▶ [Exercise 1]:
According to the FDA tobacco score card post, why is its author issuing these score cards?
▶ [Exercise 2]:
In the FDA tobacco score card post, which two criteria will the FDA's actions be judged by?
▶ [Exercise 3]:
Extend the post on the FDA tobacco control score card from the point where it stops.

Friday, April 23, 2010

FDA Tobacco Control Score Card: Are FDA's Actions on Tobacco So Far Evidence-Based?

Today, I am issuing my first of a series of periodic FDA Tobacco Control Score Cards. The primary purpose of this score card is to monitor and evaluate how well the FDA is doing with its new-found authority to regulate tobacco products. Specifically, I will be evaluating the FDA on its actions by two criteria:

1. The degree to which the Agency's actions are evidence-based; and
2. The degree to which the Agency's actions will actually make a significant difference in either:
a. Reducing youth or adult smoking; or
b. Reducing disease by making cigarettes safer.

Today's evaluation includes the major actions that the FDA has taken so far in terms of regulating tobacco products. The information for the scorecard is summarized in the table below:

Scorecard #1: FDA Tobacco Control Actions as of April 2010




Flavored cigarettes (non-menthol)

No youths are using any Big Tobacco flavored cigarette product


Electronic cigarettes

No documentation that any youths are using electronic cigarettes

Banned (though only enforced through interception of two shipments)

▶ [Data under study]:
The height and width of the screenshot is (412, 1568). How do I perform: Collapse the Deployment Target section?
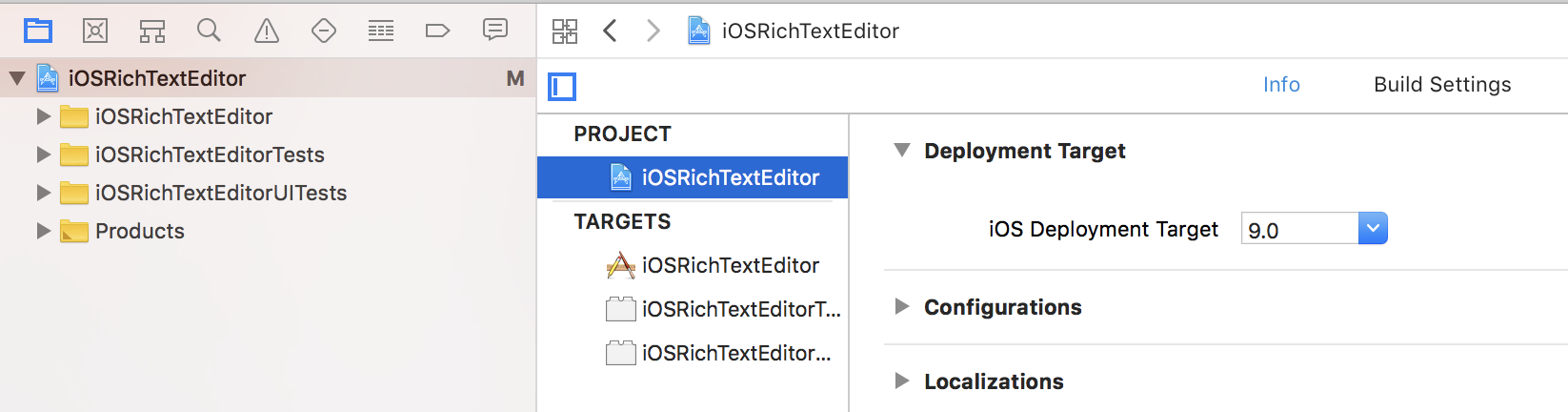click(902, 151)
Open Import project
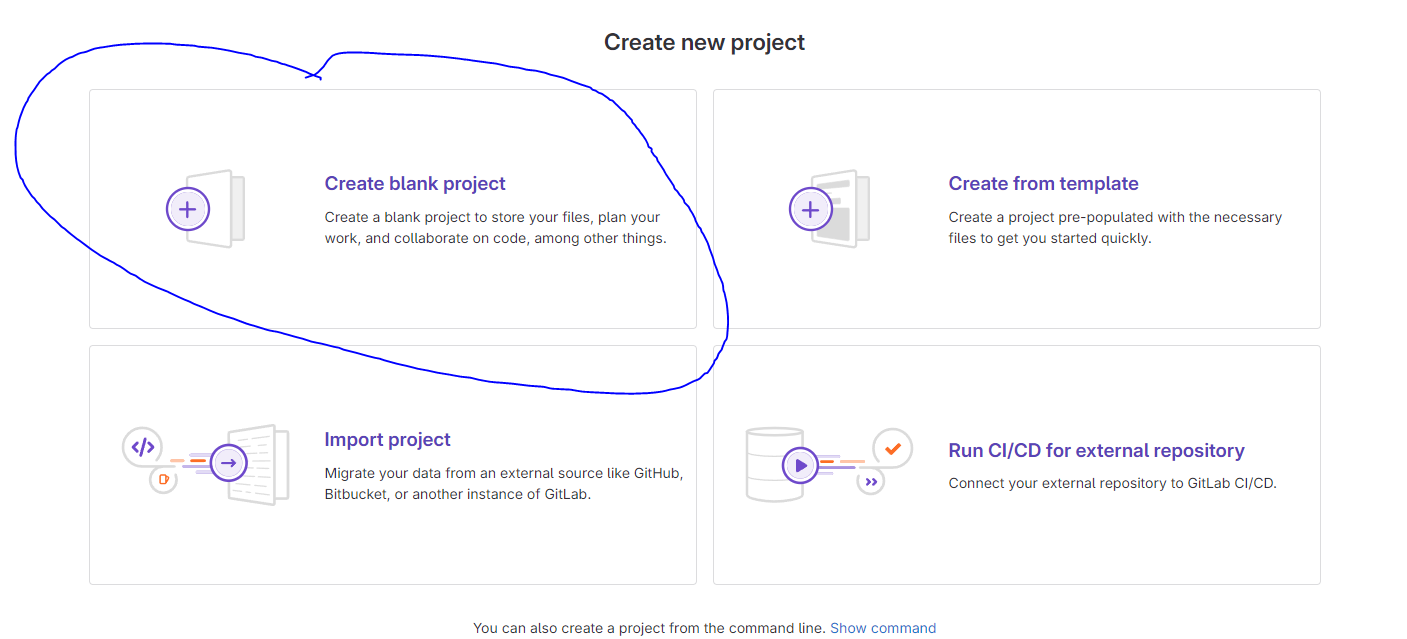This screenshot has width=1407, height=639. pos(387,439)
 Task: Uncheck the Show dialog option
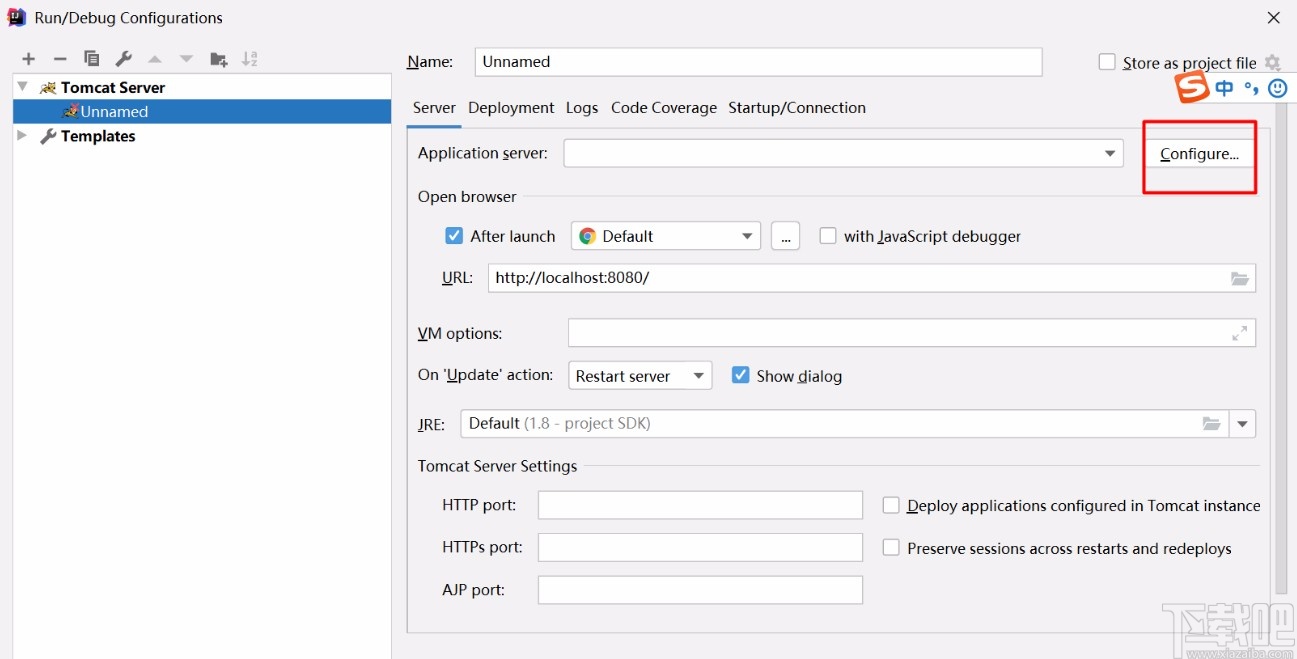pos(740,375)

▶ [Written answer 1]:
The score card's main purpose is to monitor and evaluate how well the FDA is using its new authority to regulate tobacco products.

▶ [Written answer 2]:
How far the actions are evidence-based, and how far they will make a significant difference in reducing youth or adult smoking or in reducing disease by making cigarettes safer.

▶ [Written answer 3]:
Dissolvable tobacco products

No documentation that more than an occasional youth is using these products

Considering ban

Regular cigarettes

Clear documentation that more than 3 million youths regularly use these products

None – no action taken yet that will significantly reduce the number of youth smokers or make cigarettes substantially safer to use

Grade: D


The actions taken by the FDA to date have not been evidence-based. The ban on flavored cigarettes affected not a single Big Tobacco brand used by a youth in America and thus resulted in absolutely no reduction in youth smoking. The ban on electronic cigarettes, although not being enforced, has scared many vapers into returning to cigarette smoking, thus causing increased disease and adding to Big Tobacco profits. The Agency's pre-occupation with orbs, which are not a significant problem among youths, and its suggestion that these products are marketed to lure youths, are contradictory to the entire literature on tobacco and youth smoking. Most importantly, the Agency has not yet taken a single action that will significantly reduce either youth or adult smoking, and it has not yet taken a single action that will result in a reduction of disease by virtue of safer cigarettes. Thus, the Agency's grade at this first Rest of the Story score card is a D.